OpenWRT and x86 AVX2/AVX512

Hi there,

I've been looking around but couldn't find anything specific and/or current.

Can OpenWRT be compiled with let's say AVX512/x86-64-v4 support? I.e. -march=x86-64-v4 or -C target-cpu=x86-64-v4 for rust.

Is there any way to enable this? I have modern x86 hardware and would like to make the most of it. There's also this which enables it for the kernel (I get I'd need to apply this patch manually but it's not the main point anyway)

So, is there a way to reliably enable higher CPU levels like v3/v4 instead of just baseline? Almost any PC releases in the last 15 years support v2 and v3 is also not uncommon (v4 is more uncommon and AVX512 would probably not provide as much benefit but still) We have older legacy builds for 586 CPUs but no build for modern CPUs specifically.

Any ideas?

There have been attempts:

But the conclusion is, that it's too much load on the build infrastructure for limited benefits. The future of the x86 subtargets pops up every now and then: https://lists.openwrt.org/pipermail/openwrt-devel/2026-April/044779.html

I see. I could probably implement that in my build since it's pretty simple.
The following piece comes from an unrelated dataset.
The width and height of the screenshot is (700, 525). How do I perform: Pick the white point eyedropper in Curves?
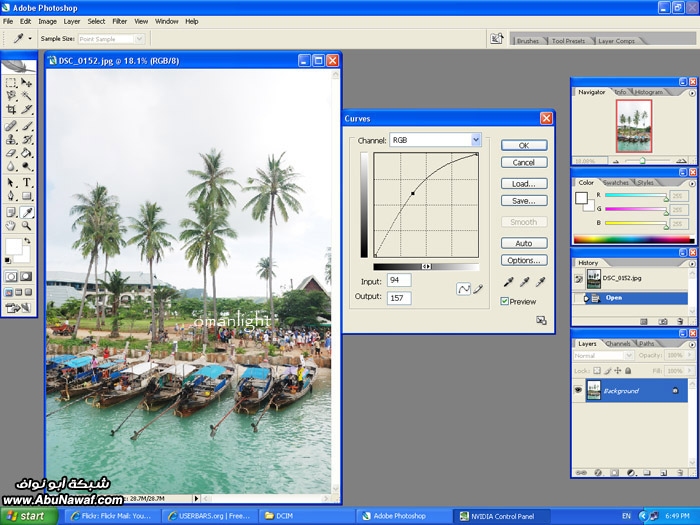coord(541,283)
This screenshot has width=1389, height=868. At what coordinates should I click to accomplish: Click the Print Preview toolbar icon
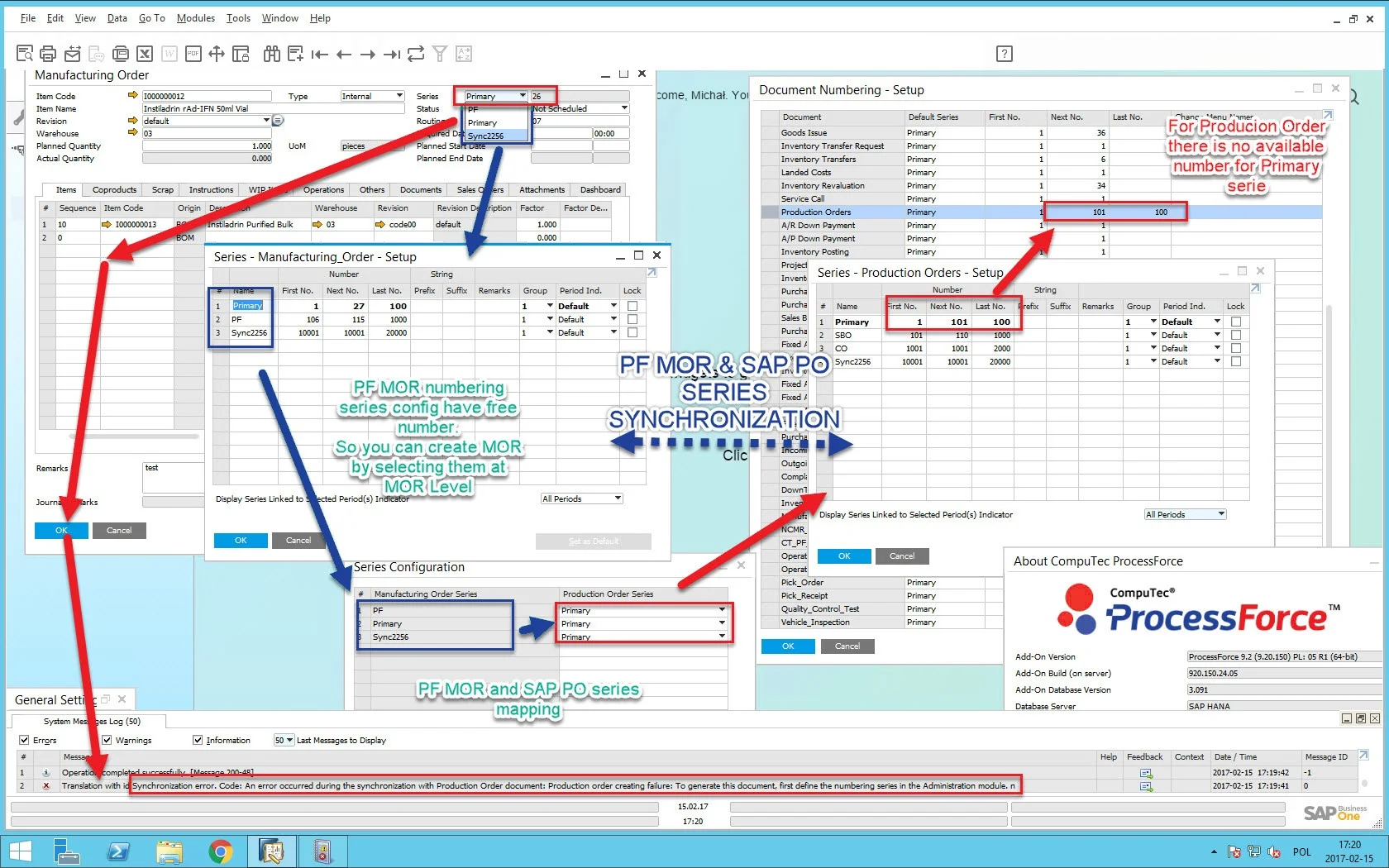coord(25,54)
However are there any ways to modify the rust or go build flags? The most performance hungry packages I'm using are written in Go and Rust. The CFLAGS won't do much for them.
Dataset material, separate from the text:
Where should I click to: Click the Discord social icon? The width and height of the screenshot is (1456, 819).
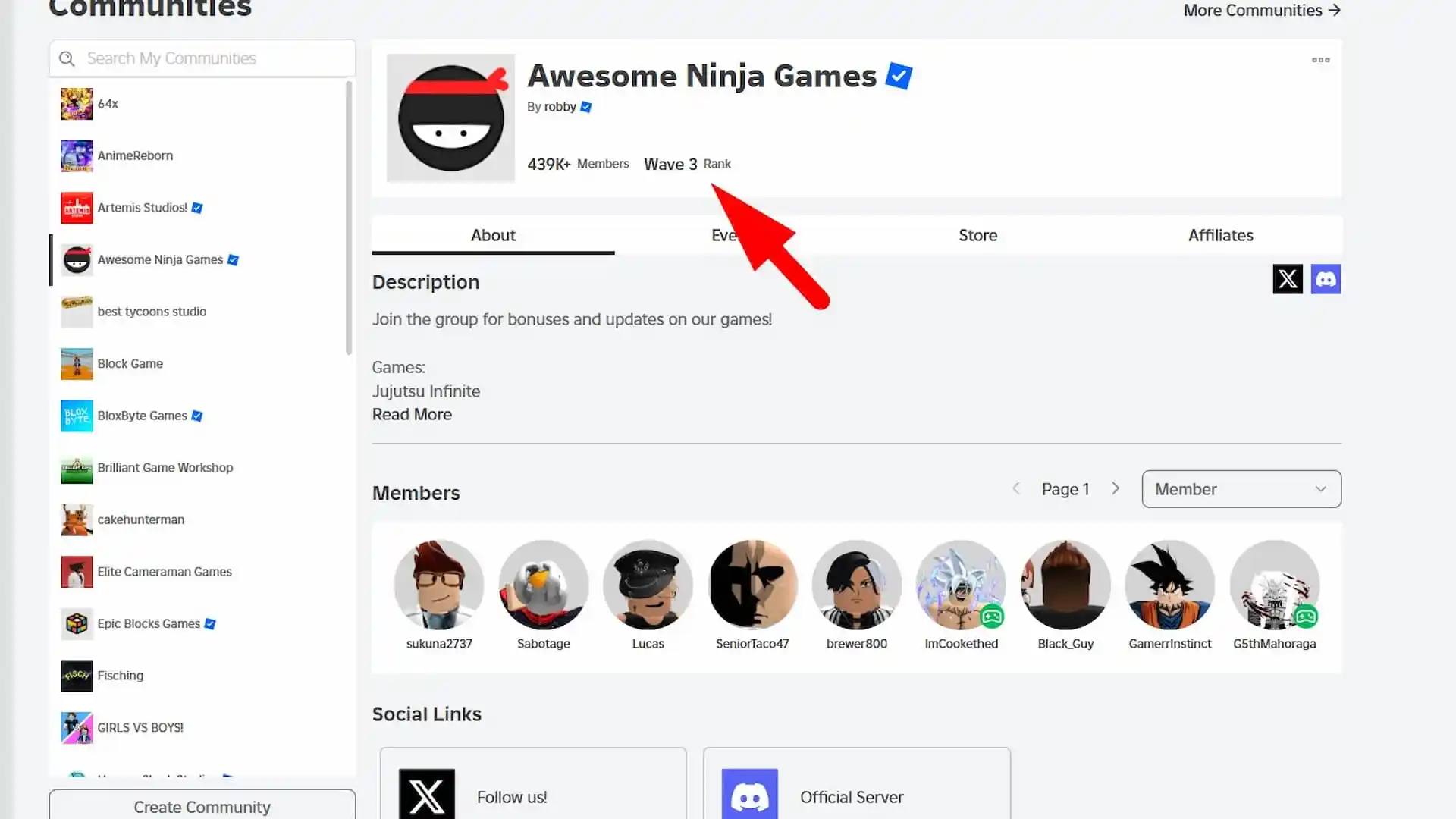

Wouldn't it be possible to add the targets without automatic compilation? And in the wiki, a note should be included informing that the specialized target is available for manual compilation.

If you're building from source anyway, you can pass the argument as suggested: https://github.com/openwrt/openwrt/pull/16363#issuecomment-2352328823

Well, it seems that there is no need for any build system modifications as in:
Advanced configuration options (for developers) -> Kernel extra CFLAGS
You can pass whatever additional KCFLAGS you want to the kernel and thus pass your desired optimisations

You're right that this could be documented better, feel free to do so :slight_smile:

This is only for the kernel. Not the packages/OS

Everything would be possible, but you underestimate the human cost of maintaining it. This needs attention for every kernel update - and we see with the 32-bit subtargets that no one really wants to do (basically) the same job three times.
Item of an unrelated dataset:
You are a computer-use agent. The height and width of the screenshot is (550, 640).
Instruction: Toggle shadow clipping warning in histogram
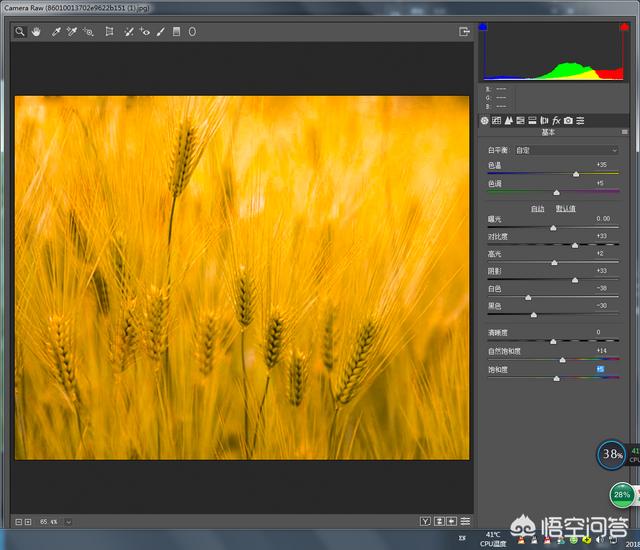click(485, 28)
For routing specific tasks,, AVX2/ AVX512 doesn't do anything for you, but you can do your own optimized builds easily.

Fair points. I was just throwing ideas to the table... Even Ubuntu only recently started offering a v3 repo.

…and I still call bull.... on that, for several reasons.

  • there haven't really been benchmarks for this, the range of 'improvement' varies widely (so I'm not all that convinced about the -lack of- numbers, keep in mind, things which really profit from this, like ffmpeg, can already provide optimized flavours without having to build everything for different architectures)
  • the impact varies widely between multimedia like workloads (audio/ video codecs, image manipulation, etc.) and basic OS tools (kernel, libc, hostapd, all the routing tools, cli tools, etc.), which don't use AVX/ AVX2/ AVX512 at all and can't profit from enabling in the slightest
  • considering the different expected use cases, you can't really compare the findings for a general purpose distribution like Ubuntu/ Fedora/ OpenSuSE and effectively an embedded routing OS

So what would be needed first, is an actual comparison with hard numbers what the impact for this would be

  • for routing (throughput numbers)
    I expect this to be close to zero
  • for encryption heavy use cases (e.g. VPN, wireguard, OpenVPN, strongswan)
    there may be some impact, but I don't think it really makes a difference (but please, prove me wrong)
  • for things like file serving (with- or without fs encryption, luks and friends)
    for the basic file serving the impact should be more or less zero, with luks maybe a little (like above for VPN uses)
  • there is (almost) no X11/ wayland or media playback available on OpenWrt to talk about
    so the aspects with the largest expectable impact don't really exist -for OpenWrt- at all
  • there are no games at all
    another topic that could profit
  • there are no (graphical) web browsers (firefox/ chromium/ konqueror/ …) packaged for OpenWrt at all
  • there are very few more complex tools using rust, golang, python, ruby, perl, lua, etc. even less among the typically installed ones
    so at least right now, any improvements don't really matter for OpenWrt
  • qemu/ kvm is a quite advanced, niche topic for OpenWrt
    anything is possible here, the impact may be noticable - or not matter. given that within the VM, you will typically see more optimized (general purpose linux like-) binaries, so what OpenWrt itself does, matters very little
  • containerization, like lxc, podman, etc.
    more commonly found on OpenWrt, but still not a typical use case - how big the impact would be, again varies massively, depending on what you want to run inside your container - and again, you would see non-OpenWrt (more optimized) binaries inside the container, so even if those would profit from AVX*, they probably don't depend on what OpenWrt's base system provides all that much
  • …?
    please provide further examples

Most of the distributions you raise as examples above (Fedora/ Ubuntu) make these changes in order to re-define the ISA baseline, the hard cut-off for no-longer wanted 'old' systems. Neither of those want to continue supporting x86-64-v1 in the long term (or at all). For OpenWrt the situation differs quite a bit, as older systems still remain quite viable (RAM size basically doesn't matter, there are no web browsers to support, no media players, no image manipulation tools). Power consumption (depending on your location, electricity prices per kW/h might mater a lot - or -within reason- not at all) and routing throughput are the only things that really matter here, but AVX* support doesn't, at all.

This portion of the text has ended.